Chicago Area REITs' 2015 Outlook

REITs had a banner year in 2014, outperforming other parts of the stock market with returns even hitting 40% for residential REITs. We talked to Trepp senior director of research Susan Persin about what this year might have in store for our hometown REITs.

One of the best pieces of news, says Susan, is REITs' upcoming reclassification into their own Global Industry Classification Standard (GICS) sector, a change MSCI and S&P will implement in 2016. What that means: equity REITs will now be separate from the financial services category and could receive a major boost in allocation and capital inflow from institutional investors (sooner than you think, since it takes time to shift sector weights). It legitimizes REITs' new mainstream appeal and only spells growth for the sector (expect spinoffs and increased specialization to continue), Susan says. Now let's zoom in on trends affecting Windy City REITs:

CohnReznick (Field) MCHI

Multifamily Mavens: Sam Zell's Equity Residential and Equity Lifestyle Properties

Apartments and mobile homes continue to be REITs' strongest performing asset class, Susan says. Even with people's concerns about overbuilding rentals, the market's overall outlook is strong and will only benefit from rising interest rates in 2015 (which make homeownership more expensive). EQR tends toward the urban young professional renter, Susan says, a demographic with increasingly positive potential as job growth improves and Millennials feel confident enough to ditch their roommate situations.

Retailers and Hoteliers: General Growth Properties, Retail Properties of America, Inland Real Estate, Strategic Hotels & Resorts

Retail (our profile of RPAI CEO Steve Grimes here) and hotel REITs (BEE CFO Diane Morefield here) should be feeling really good about these falling gas prices, Susan tells us.

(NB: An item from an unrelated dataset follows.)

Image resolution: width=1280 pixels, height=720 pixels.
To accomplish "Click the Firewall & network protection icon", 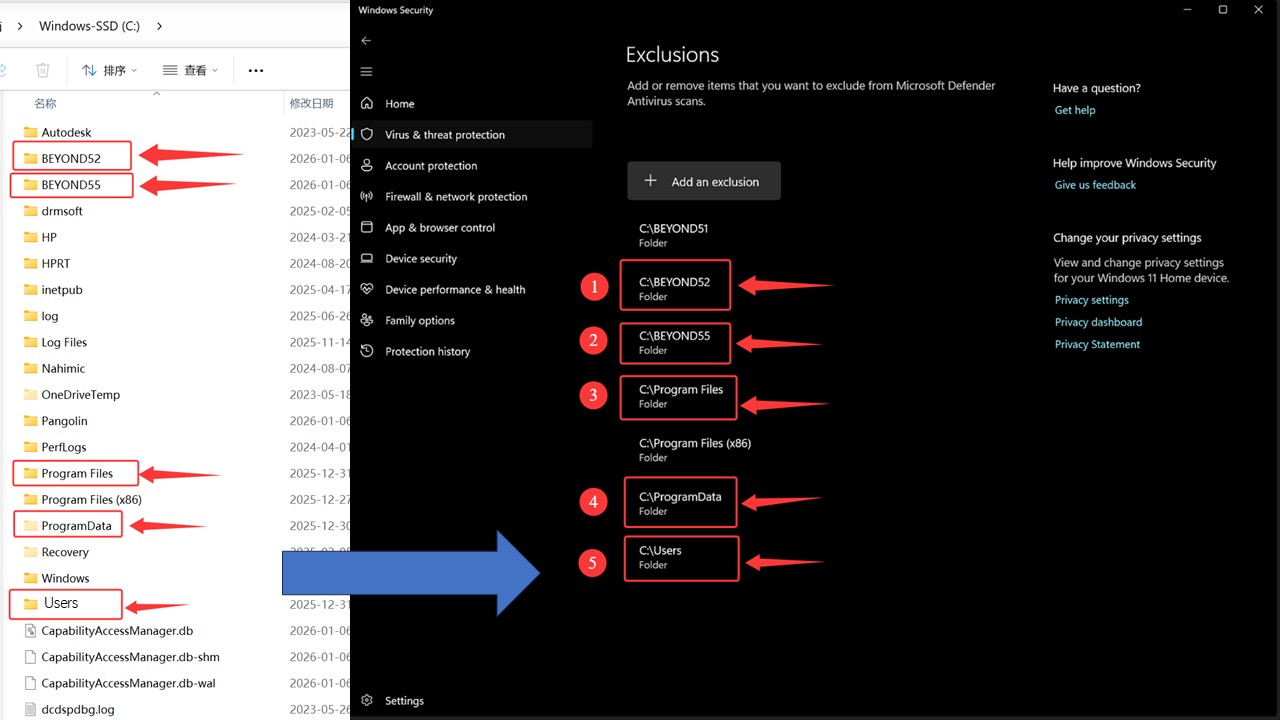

People who aren't spending their whole paycheck on gas have much more disposable income to spend on shopping and travel. The downside will be for those heavily invested in energy markets like Houston and Denver. Those cities are already seeing layoffs, she says, especially from companies that make equipment for suppliers to the industry.

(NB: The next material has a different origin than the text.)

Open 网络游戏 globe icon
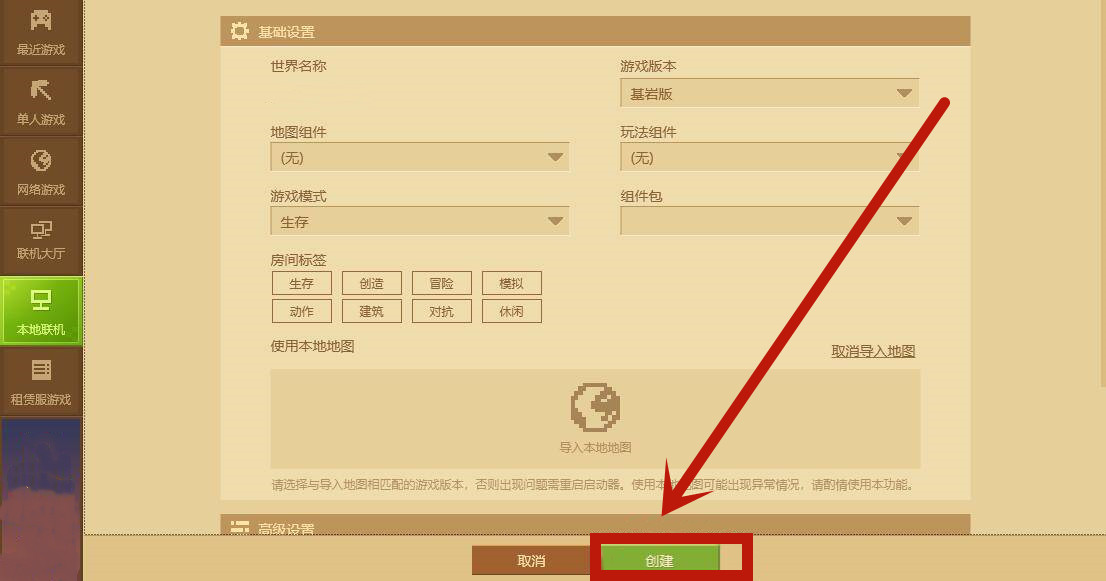The width and height of the screenshot is (1106, 581). pos(41,160)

Hot Hot Healthcare: Ventas and Aviv REIT

The Affordable Care Act has treated healthcare REITs well for a simple reason: More people having insurance (especially in today's aging population) means a greater demand for services. Susan has noticed a trend among healthcare REITs of broadening their scope to become less reliant on federal reimbursements. That means a push into areas like assisted living or age-restricted housing in addition to nursing homes (which propelled Aviv toward a killer buyout), as well as international investments, like the Ventas acquisition of independent living properties in Canada. (Here's our profile of CEO Debra Cafaro, pictured.)

Quiet Industrial and Office: First Industrial Realty Trust and Equity Commonwealth

Industrial and office may have been product types with comparatively lower returns in 2014 (though you can't complain about 20%), but with supply and demand unchanged you can expect an uptick in 2015, Susan says. Office faces its challenges as companies use space more efficiently, and it will be interesting to see young Equity Commonwealth's strategy with Sam Zell back in the office game. Industrial may not be glamorous, but online companies' move to same-day delivery continues to generate demand for warehouses closer to urban centers and that “last mile,” she tells us.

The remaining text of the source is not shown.